## DÉFIS
1. Recopiez sans modification, dans l'extrait sur la réduction des heures de répit, tout ce qui va de « Peut-on vraiment parler » jusqu'à « en fonds publics ? ».
2. Reprenez la rédaction de l'extrait sur la réduction des heures de répit et poursuivez-le à la suite de sa dernière phrase.

## EXTRAIT DU DOCUMENT
Constatant que la famille de Jonathan bénéficiait de beaucoup plus de répit que la moyenne, il a pris, en juin dernier, la décision d'« harmoniser les services » en réduisant de 70 % ses heures de répit. Une question d'« équité », me dit-il, qui n'aurait rien à voir avec les compressions.

« On gère des fonds publics. On était dans une situation d'iniquité. On ne peut pas continuer comme ça », explique M. Bouchard.

À ses yeux, le fait que Jonathan bénéficie de services de réadaptation de 9 h à 15 h les jours de semaine en plus des services de répit la fin de semaine constitue une forme d'« hébergement déguisé ».

Peut-on vraiment parler d'hébergement déguisé quand on sait que le couple âgé réussit, malgré toutes les contraintes que cela impose, à garder son fils à la maison 18 heures par jour en semaine ? Et même si c'était de l'hébergement déguisé, n'est-ce pas une solution plus avantageuse que de forcer des parents à placer leur fils à temps plein dans une ressource ultraspécialisée qui coûterait 10 fois plus cher en fonds publics ?

## DONNÉES FOURNIES
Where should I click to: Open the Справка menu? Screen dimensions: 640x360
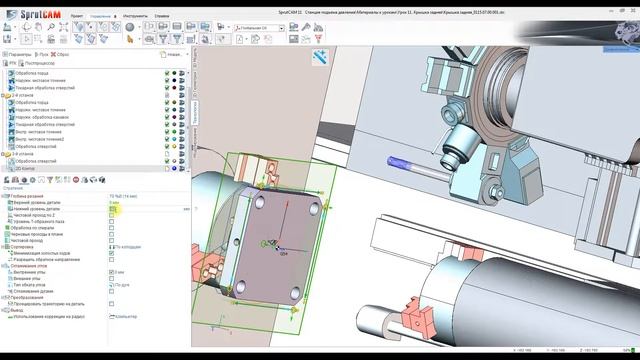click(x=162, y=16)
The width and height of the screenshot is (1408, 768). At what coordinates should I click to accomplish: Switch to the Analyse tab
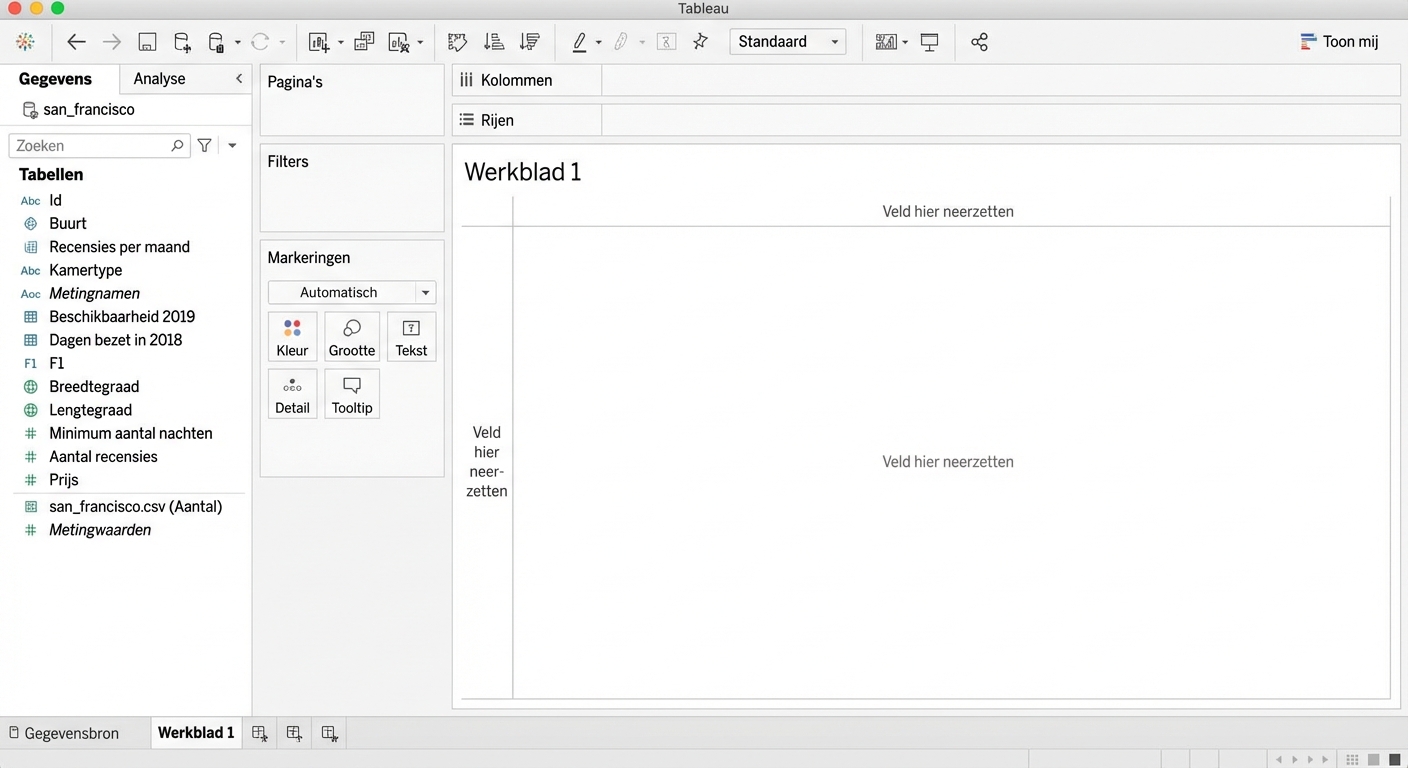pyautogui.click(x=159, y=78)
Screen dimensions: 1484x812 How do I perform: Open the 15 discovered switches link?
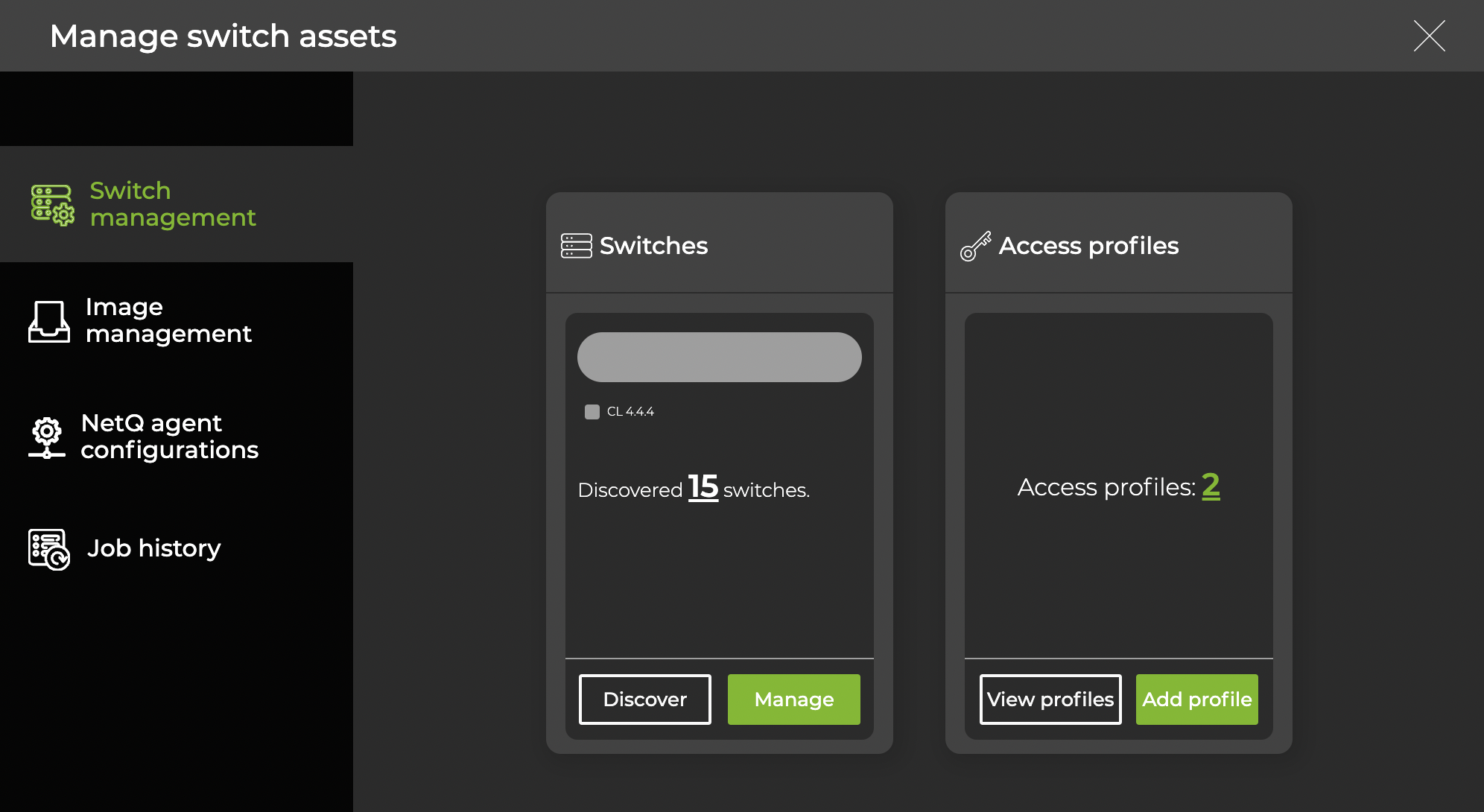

## RÉPONSES ATTENDUES
1.
Peut-on vraiment parler d'hébergement déguisé quand on sait que le couple âgé réussit, malgré toutes les contraintes que cela impose, à garder son fils à la maison 18 heures par jour en semaine ? Et même si c'était de l'hébergement déguisé, n'est-ce pas une solution plus avantageuse que de forcer des parents à placer leur fils à temps plein dans une ressource ultraspécialisée qui coûterait 10 fois plus cher en fonds publics ?

2.
« Ce n'est pas une question de savoir ce qui coûte le plus cher ou le moins cher », me dit M. Bouchard, en précisant que son travail consiste à répondre aux besoins très précis des usagers, et non à équilibrer les budgets. Il s'agit de « gérer de façon équitable » en « harmonisant » les services, insiste-t-il. Si la famille décide ensuite d'envisager un placement, ce sera « son choix ».

M. Cadieux a contesté cette décision aux conséquences désastreuses. En vain. C'est ainsi que par souci d'équité et d'harmonie, un couple âgé, qui a tout sacrifié pour garder son fils lourdement handicapé à la maison et qui aimerait, pour peu qu'on l'aide, continuer à le faire, devra abandonner son combat. Mais rassurez-vous, ce sera son choix. Vive l'harmonisation.